Hoy es 25 de noviembre
Hoy es día 25, se conmemora la tragedia del terrorismo machista, y a mis manos ha llegado al clamor de una mujer que puede representar a multitud de ellas, en el que la injusticia es lo que recibe quien denuncia, el espanto de la Violencia Machista.
Conviene leerlo despacio y preguntarse. ¿Qué hacer ante tanta injusticia?
Hoy me he levantado de la cama y, pese a que el cuerpo me pedía no salir de ella, he ido a trabajar. A simple vista parezco una mujer normal; camino, respiro, como, trabajo y duermo. Pero estoy muerta. Me asesinaron hace tres días. El arma homicida: una sentencia. El asesino: la jueza que absolvió a mi torturador y juzgó –aún soy incapaz de entender las razones—que yo era quien merecía el escarnio, el descredito, la muerte emocional y la condena social.
La jueza dijo que yo he mentido, que he denunciado en falso, que mi palabra carece de credibilidad. Ha repetido, ha hecho suyo cada argumento de quien trató de aniquilarme para, finalmente, acabar su trabajo. Y lo ha hecho, sí. Estoy muerta sin que nadie, ni el maltratador ni su señoría, hayan tenido que marcharse las manos.
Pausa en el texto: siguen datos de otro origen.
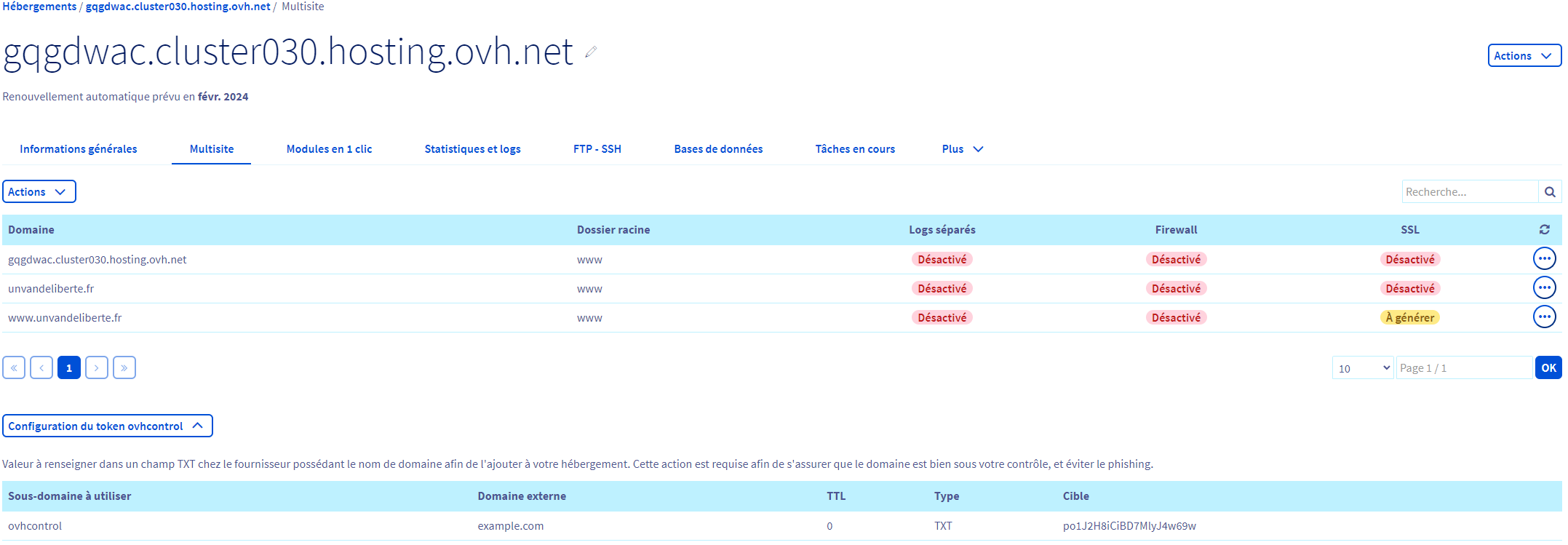Viewport: 1568px width, 545px height.
Task: Refresh the multisite domain table
Action: pos(1544,230)
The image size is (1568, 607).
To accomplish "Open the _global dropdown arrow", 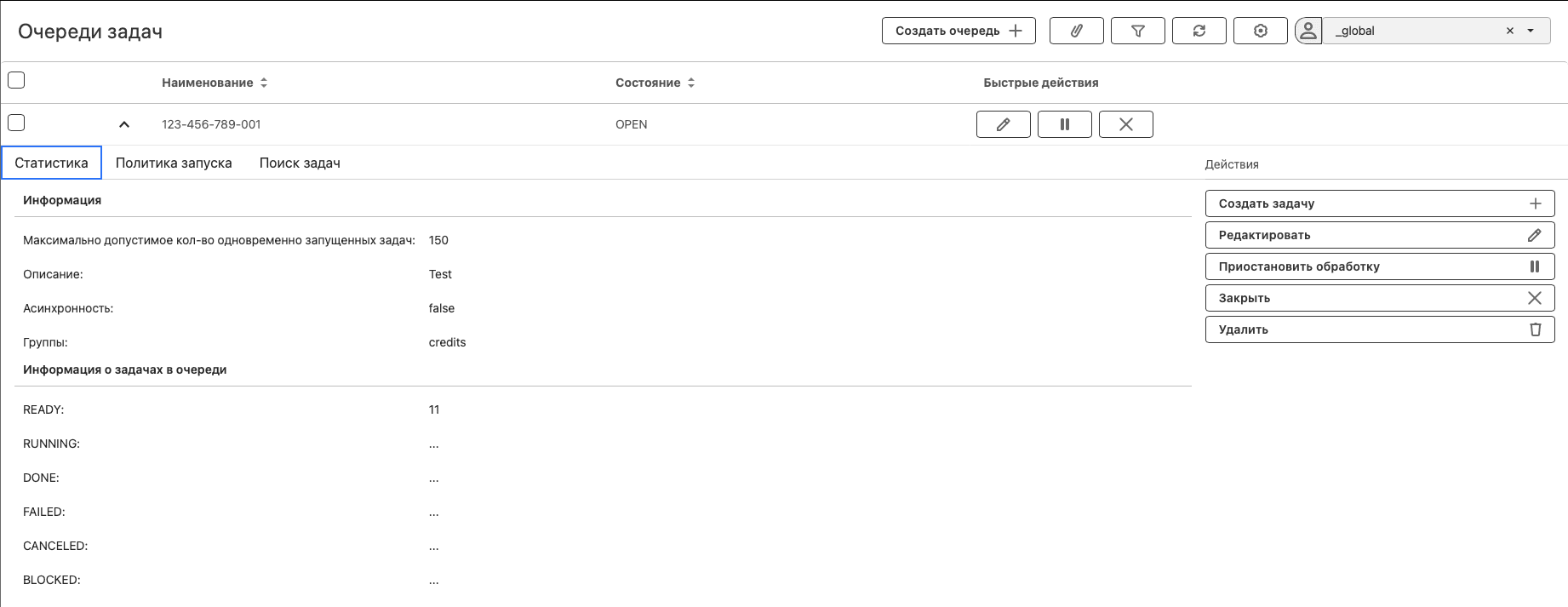I will click(x=1531, y=31).
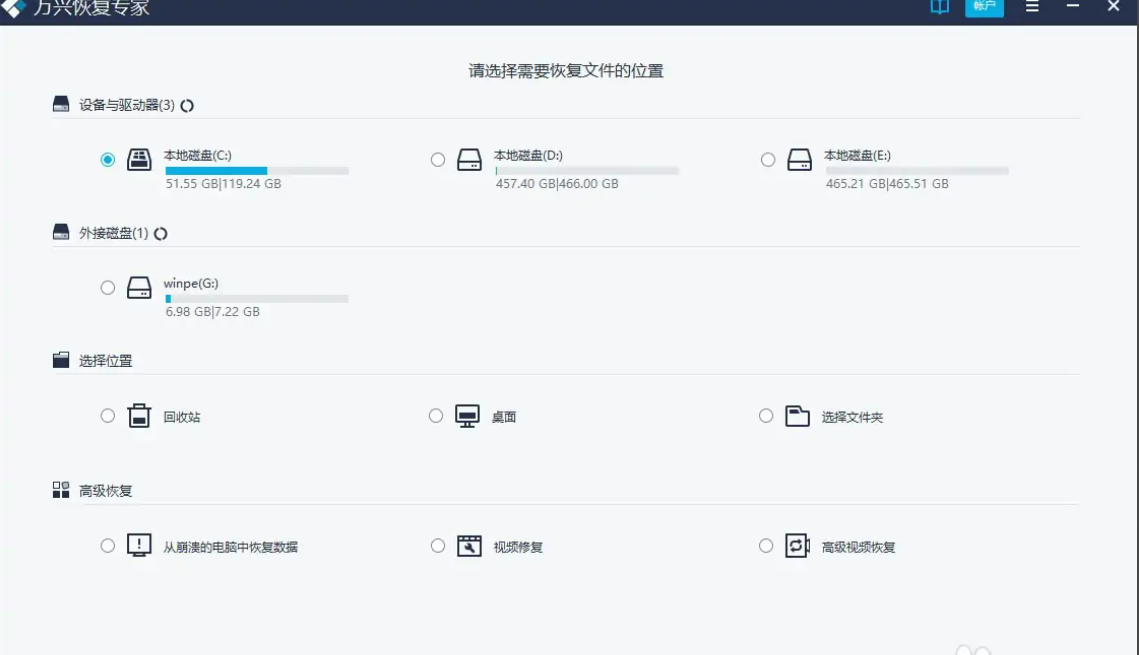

Y como fantasma, con cuerpo pero sin espíritu, camino por un páramo en el que el sentido común parece ser el menos común de los sentidos. Como un remedio de Humpty Dumpty, su señoría me ha demostrado que es cierto eso de que no importa lo que yo diga, porque es ella quien tiene el poder para que las palabras signifiquen lo que desea. Y mi dolor, la aniquilación a la que el agresor me sometió, se han transformado por su voluntad en una fábula increíble. Nada importó que el Fiscal acusara y elevará la petición de pena casi una década en sus conclusiones, y que más tarde apelara la sentencia, ni que los testigos y peritos respaldasen todo mi horror.
No importa. Porque el poder –absolutamente carente de moral—se retroalimenta. Y si antes era una víctima que pedía justicia y dignidad, ahora una sentencia me ha convertido en un cadáver pestilente que espera la misericordia de ser cubierto con la tierra del olvido.
No sé si estaré para siempre condenada al silencio, pero ya no me importa. Seguiré caminando, trabajando, durmiendo, respirando…como si nada hubiera pasado porque no soy ni la primera ni la última mujer a la que asesinan en un Juzgado, y tal drama no merece empequeñecerse causando más dolor a quienes han estado conmigo y me han apoyado y creído. Pero me gustaría que mi muerte hubiese servido para algo, que no fuese vana.
Por eso me despido reivindicando, a modo de epitafio, que me incluyan en esa macabra estadística que contabiliza cadáveres. Porque no me sirve que el discurso oficial se llene la boca diciendo que nos asesinan porque no denunciamos, y si no lo hacemos no se nos puede proteger. Yo, y muchas como yo, hemos denunciado, hemos aguantado años tocadas con coronas de espinas y hemos recorrido el vía crucis judicial que nos han marcado, para acabar, al final, siendo asesinadas en una sala de vistas, ante los ojos de nuestros torturadores, sin que sus manos se hayan manchado de sangre.